◆ TASK DESCRIPTION
Of the lines in the data below, write out exactly those from the one holding "Titulní strana (49, 105)" through the one holding "Mais Inf. (26, 544)", both included.

Pixel coordinate grounding data:
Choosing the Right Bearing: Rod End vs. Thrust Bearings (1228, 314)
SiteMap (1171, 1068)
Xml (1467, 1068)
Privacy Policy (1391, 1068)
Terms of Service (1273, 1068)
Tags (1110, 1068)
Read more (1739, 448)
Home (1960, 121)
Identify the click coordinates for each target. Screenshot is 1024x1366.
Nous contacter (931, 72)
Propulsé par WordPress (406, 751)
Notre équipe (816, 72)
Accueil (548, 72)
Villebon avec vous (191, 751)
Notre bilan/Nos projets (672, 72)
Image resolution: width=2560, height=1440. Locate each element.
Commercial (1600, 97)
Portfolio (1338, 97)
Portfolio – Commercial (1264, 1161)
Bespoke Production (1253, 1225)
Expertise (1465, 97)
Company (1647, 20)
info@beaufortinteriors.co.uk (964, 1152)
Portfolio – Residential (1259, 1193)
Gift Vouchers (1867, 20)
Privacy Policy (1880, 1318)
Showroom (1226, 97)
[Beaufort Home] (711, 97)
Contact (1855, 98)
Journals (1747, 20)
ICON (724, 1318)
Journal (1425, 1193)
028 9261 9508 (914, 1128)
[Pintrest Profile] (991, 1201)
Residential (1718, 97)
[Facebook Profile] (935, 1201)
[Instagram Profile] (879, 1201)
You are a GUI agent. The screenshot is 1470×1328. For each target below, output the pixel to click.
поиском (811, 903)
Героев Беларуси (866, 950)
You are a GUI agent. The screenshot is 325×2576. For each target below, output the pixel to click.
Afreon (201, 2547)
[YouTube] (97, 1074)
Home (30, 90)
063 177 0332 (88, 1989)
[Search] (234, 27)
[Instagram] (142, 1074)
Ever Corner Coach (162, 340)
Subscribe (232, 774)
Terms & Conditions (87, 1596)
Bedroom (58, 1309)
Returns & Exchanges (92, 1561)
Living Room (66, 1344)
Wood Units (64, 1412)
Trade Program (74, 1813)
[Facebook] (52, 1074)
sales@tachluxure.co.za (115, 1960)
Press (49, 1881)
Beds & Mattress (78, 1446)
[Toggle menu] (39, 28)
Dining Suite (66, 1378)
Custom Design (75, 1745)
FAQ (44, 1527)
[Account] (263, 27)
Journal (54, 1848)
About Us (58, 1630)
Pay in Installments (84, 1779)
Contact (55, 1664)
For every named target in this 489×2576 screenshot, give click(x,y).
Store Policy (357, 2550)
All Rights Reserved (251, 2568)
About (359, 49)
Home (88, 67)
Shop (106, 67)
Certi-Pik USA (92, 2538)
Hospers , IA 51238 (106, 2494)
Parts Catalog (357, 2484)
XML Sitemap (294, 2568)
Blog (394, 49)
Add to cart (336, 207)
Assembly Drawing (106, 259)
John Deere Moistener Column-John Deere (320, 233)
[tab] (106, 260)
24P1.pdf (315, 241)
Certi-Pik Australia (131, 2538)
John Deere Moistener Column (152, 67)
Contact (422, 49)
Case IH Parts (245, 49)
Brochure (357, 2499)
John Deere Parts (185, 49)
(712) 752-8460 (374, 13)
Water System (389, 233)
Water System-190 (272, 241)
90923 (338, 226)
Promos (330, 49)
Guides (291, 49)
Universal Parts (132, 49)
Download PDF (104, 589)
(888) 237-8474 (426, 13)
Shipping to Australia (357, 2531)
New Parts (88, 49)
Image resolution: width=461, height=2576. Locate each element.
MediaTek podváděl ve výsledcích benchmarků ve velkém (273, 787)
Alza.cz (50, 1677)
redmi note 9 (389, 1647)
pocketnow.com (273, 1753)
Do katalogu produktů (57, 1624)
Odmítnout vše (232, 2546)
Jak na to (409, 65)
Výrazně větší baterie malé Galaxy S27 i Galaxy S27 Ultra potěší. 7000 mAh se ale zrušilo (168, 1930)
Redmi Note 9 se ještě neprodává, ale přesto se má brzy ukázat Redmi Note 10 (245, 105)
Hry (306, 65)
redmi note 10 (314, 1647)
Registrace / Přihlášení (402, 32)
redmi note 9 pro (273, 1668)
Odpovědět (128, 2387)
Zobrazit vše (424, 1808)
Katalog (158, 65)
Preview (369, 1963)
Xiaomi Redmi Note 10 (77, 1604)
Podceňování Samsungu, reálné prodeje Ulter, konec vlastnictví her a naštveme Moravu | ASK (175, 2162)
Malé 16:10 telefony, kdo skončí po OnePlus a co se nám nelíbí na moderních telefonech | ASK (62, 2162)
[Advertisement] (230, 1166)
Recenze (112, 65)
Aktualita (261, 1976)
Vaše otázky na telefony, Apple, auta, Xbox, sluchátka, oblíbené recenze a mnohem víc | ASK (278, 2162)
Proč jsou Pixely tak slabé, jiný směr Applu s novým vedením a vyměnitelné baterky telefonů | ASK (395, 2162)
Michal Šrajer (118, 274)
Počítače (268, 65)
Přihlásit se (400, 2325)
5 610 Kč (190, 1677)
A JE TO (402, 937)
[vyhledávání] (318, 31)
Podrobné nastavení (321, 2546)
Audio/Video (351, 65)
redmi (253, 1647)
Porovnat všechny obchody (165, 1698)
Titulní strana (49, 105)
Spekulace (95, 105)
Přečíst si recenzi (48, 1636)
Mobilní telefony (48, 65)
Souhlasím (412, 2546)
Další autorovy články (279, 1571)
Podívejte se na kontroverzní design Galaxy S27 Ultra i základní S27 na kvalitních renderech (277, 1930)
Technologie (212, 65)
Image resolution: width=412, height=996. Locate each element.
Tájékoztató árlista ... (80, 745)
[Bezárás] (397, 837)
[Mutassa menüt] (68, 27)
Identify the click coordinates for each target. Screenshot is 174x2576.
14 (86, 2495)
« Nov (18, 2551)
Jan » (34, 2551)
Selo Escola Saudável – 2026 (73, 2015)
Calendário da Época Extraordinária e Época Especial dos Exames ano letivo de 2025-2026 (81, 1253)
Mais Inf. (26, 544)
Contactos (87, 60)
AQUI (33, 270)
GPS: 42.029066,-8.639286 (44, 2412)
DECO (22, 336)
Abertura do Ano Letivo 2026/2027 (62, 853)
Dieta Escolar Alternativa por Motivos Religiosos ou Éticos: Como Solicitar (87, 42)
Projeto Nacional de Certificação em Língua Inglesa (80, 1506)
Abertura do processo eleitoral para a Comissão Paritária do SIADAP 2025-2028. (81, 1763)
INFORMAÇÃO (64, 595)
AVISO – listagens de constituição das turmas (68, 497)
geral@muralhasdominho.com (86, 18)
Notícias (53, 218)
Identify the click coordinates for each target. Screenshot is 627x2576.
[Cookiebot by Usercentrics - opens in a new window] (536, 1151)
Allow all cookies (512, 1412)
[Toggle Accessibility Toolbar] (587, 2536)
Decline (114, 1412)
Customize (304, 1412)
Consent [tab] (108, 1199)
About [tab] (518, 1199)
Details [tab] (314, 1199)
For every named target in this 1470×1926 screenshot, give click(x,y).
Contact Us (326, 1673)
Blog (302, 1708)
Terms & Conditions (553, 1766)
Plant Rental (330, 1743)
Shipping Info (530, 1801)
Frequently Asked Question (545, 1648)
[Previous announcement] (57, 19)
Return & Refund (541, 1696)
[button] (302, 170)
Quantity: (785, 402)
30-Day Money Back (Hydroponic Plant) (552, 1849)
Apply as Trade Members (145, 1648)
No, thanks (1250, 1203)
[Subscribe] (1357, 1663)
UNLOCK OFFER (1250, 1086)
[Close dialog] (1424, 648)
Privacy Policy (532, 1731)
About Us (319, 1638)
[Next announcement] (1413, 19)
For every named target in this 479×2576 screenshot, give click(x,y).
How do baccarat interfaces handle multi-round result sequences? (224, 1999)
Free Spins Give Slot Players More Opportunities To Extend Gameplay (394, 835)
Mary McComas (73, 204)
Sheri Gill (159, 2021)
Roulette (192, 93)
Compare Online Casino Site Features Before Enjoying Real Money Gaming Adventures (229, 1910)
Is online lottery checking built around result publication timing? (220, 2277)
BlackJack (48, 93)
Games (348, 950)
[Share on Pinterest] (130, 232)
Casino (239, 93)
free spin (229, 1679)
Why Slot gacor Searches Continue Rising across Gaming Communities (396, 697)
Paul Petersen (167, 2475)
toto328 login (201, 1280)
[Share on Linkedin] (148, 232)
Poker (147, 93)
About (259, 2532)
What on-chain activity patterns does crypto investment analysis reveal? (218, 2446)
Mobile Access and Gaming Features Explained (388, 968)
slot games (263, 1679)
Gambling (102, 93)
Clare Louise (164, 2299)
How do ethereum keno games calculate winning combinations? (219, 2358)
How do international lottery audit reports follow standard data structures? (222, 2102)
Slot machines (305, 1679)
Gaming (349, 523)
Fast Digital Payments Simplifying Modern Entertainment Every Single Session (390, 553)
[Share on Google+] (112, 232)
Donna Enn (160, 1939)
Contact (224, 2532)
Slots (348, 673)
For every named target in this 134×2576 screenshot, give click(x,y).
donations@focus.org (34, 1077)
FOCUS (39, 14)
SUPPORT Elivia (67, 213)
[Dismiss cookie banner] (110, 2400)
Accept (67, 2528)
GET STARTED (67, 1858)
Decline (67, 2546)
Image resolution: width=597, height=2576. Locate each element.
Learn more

◆ ANSWER BELOW
Titulní strana (49, 105)
Spekulace (95, 105)
Přečíst si recenzi (48, 1636)
Mobilní telefony (48, 65)
Souhlasím (412, 2546)
Další autorovy články (279, 1571)
Podívejte se na kontroverzní design Galaxy S27 Ultra i základní S27 na kvalitních renderech (277, 1930)
Technologie (212, 65)
Image resolution: width=412, height=996. Locate each element.
Tájékoztató árlista ... (80, 745)
[Bezárás] (397, 837)
[Mutassa menüt] (68, 27)
Identify the click coordinates for each target. Screenshot is 174x2576.
14 (86, 2495)
« Nov (18, 2551)
Jan » (34, 2551)
Selo Escola Saudável – 2026 (73, 2015)
Calendário da Época Extraordinária e Época Especial dos Exames ano letivo de 2025-2026 (81, 1253)
Mais Inf. (26, 544)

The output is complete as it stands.